YOUR TASK: Note each line in the data below that holds "crest", and copy it.

DATA TO PROCESS:
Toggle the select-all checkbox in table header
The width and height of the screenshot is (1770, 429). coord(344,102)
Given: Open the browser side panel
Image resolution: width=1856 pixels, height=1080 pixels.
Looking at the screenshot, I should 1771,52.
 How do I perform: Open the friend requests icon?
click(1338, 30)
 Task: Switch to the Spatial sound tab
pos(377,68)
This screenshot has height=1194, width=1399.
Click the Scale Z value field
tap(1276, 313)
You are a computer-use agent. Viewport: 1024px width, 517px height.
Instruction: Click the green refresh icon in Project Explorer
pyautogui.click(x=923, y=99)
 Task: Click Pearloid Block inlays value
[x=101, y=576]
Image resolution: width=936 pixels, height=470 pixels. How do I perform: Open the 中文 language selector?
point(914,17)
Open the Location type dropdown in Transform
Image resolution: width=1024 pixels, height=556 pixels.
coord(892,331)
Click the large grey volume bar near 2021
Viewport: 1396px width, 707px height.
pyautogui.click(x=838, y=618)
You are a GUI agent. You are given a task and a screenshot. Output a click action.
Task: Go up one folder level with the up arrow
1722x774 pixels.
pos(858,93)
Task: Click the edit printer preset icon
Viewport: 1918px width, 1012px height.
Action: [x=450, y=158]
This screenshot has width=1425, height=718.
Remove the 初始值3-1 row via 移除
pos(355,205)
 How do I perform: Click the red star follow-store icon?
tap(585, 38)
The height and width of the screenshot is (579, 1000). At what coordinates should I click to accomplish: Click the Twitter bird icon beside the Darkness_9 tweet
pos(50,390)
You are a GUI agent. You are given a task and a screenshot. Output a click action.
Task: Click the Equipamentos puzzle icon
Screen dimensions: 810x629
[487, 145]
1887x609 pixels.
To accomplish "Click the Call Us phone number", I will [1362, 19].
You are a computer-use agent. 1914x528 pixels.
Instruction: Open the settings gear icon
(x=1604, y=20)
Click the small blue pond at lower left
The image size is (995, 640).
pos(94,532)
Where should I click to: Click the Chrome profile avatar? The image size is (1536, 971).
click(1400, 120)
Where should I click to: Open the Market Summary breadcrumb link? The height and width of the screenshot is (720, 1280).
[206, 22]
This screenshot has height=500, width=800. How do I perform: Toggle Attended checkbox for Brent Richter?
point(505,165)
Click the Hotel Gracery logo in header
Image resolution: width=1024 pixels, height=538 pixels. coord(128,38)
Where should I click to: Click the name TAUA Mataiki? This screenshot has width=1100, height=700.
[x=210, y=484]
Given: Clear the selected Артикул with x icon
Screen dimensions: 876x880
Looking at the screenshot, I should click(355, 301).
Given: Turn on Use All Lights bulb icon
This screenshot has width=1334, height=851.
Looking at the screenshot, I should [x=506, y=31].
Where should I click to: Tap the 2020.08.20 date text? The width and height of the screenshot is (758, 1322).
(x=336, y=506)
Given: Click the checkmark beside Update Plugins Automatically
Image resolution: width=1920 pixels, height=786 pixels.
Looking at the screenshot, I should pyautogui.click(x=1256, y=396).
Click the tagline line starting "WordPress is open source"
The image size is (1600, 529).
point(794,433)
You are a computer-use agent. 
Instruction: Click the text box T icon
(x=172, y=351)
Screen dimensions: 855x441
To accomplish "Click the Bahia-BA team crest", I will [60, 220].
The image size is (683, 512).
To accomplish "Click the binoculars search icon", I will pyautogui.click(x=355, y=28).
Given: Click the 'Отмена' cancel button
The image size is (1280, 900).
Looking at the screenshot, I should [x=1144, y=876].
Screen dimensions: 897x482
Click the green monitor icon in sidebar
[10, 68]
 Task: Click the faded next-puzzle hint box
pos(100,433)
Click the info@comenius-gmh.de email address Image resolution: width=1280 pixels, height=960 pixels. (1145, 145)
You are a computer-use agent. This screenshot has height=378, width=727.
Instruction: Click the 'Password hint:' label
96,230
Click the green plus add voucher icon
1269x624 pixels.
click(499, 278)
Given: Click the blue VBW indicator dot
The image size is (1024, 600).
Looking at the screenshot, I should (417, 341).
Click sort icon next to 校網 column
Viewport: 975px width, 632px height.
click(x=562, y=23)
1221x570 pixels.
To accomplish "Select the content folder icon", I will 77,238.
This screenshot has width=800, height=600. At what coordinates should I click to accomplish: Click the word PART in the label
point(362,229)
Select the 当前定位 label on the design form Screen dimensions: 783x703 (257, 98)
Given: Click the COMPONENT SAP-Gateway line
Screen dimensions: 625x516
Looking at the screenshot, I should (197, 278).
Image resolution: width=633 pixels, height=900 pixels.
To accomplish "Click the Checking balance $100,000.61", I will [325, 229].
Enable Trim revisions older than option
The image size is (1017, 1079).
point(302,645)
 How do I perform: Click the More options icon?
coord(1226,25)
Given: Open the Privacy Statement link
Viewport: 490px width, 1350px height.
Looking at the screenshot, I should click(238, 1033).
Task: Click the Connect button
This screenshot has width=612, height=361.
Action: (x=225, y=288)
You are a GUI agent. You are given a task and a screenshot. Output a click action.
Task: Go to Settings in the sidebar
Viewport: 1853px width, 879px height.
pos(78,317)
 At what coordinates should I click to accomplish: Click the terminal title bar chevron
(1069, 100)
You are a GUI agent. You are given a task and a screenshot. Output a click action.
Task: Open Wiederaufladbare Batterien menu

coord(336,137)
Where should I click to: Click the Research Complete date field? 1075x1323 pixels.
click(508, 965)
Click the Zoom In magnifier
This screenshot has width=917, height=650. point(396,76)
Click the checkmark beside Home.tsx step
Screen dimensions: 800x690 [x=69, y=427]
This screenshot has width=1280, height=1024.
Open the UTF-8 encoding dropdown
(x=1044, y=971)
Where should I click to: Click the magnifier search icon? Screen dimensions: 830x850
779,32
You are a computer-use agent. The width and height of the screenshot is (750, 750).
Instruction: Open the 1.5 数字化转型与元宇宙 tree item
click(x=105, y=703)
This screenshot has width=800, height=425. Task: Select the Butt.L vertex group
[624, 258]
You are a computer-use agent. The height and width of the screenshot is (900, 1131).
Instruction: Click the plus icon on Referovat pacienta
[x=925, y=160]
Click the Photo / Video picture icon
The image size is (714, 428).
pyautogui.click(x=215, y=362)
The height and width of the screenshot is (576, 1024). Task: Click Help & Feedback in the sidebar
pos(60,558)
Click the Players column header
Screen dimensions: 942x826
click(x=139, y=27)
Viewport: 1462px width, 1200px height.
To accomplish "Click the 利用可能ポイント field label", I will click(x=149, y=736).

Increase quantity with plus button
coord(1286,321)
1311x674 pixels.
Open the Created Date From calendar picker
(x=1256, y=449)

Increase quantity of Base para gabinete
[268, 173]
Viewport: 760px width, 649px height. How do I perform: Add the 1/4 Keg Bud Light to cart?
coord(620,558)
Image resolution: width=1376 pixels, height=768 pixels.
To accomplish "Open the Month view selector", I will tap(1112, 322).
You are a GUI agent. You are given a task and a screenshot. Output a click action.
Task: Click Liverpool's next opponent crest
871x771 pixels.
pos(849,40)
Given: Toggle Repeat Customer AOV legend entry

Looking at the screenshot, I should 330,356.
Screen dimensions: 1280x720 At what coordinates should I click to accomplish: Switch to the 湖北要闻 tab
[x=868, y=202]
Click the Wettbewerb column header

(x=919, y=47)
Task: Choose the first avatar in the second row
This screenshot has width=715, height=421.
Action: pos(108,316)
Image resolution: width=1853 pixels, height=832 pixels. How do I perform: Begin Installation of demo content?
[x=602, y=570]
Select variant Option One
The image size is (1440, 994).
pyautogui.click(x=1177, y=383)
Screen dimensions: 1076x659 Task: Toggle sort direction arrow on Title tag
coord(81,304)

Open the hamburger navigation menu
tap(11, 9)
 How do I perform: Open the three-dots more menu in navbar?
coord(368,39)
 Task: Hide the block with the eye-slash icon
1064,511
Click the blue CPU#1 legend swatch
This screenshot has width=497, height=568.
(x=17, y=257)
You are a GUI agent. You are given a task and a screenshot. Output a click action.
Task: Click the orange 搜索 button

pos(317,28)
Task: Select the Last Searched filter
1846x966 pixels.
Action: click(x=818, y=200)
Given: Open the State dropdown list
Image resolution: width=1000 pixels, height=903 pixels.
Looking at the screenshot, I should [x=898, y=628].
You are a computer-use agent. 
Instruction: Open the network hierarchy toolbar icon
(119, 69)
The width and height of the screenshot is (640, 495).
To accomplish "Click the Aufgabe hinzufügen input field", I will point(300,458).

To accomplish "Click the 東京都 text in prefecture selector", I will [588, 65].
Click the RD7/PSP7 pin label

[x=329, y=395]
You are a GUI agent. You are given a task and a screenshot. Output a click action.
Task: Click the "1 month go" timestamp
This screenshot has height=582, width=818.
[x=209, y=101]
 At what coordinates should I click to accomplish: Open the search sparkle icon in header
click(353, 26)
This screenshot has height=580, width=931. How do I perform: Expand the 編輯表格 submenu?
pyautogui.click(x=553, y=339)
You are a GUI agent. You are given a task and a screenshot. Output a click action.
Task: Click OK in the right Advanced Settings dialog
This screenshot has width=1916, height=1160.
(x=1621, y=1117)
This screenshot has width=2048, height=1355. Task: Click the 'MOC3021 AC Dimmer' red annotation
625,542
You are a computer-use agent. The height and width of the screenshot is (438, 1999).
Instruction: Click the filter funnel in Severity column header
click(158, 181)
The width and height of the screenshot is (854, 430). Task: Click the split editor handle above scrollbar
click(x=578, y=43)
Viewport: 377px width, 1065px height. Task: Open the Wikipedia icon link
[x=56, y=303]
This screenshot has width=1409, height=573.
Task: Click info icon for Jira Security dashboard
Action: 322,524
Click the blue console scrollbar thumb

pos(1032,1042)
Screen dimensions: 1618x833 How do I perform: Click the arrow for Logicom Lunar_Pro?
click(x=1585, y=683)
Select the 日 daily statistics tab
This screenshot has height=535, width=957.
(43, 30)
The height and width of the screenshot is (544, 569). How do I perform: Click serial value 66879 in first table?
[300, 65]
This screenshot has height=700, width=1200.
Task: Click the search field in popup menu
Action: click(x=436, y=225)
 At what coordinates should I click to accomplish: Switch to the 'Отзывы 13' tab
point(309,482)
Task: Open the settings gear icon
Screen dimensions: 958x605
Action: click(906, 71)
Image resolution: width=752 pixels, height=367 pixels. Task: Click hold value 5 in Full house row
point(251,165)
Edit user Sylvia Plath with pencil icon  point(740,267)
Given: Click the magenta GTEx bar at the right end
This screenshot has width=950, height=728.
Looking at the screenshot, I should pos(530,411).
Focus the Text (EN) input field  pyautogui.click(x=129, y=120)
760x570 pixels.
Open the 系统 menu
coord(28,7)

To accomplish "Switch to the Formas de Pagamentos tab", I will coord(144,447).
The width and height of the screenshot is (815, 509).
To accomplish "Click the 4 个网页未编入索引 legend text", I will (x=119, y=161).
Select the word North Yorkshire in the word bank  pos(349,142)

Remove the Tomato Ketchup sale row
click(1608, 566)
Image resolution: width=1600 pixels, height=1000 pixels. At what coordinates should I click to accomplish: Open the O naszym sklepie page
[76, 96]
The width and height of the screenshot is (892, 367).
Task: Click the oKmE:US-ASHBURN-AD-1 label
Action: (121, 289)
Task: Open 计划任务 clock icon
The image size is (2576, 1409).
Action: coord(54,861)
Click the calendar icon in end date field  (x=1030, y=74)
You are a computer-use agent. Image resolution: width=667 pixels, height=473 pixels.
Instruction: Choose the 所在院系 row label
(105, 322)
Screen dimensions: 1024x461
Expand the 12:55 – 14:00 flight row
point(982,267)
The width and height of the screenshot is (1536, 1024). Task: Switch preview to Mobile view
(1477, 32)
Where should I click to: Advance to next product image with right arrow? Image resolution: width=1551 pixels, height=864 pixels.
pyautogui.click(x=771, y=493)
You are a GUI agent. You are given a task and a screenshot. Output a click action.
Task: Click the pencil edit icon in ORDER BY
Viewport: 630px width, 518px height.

EXERCISE RESULT:
To accomplish "Click the Bahia-BA team crest", I will [60, 220].
Task: Click Liverpool's next opponent crest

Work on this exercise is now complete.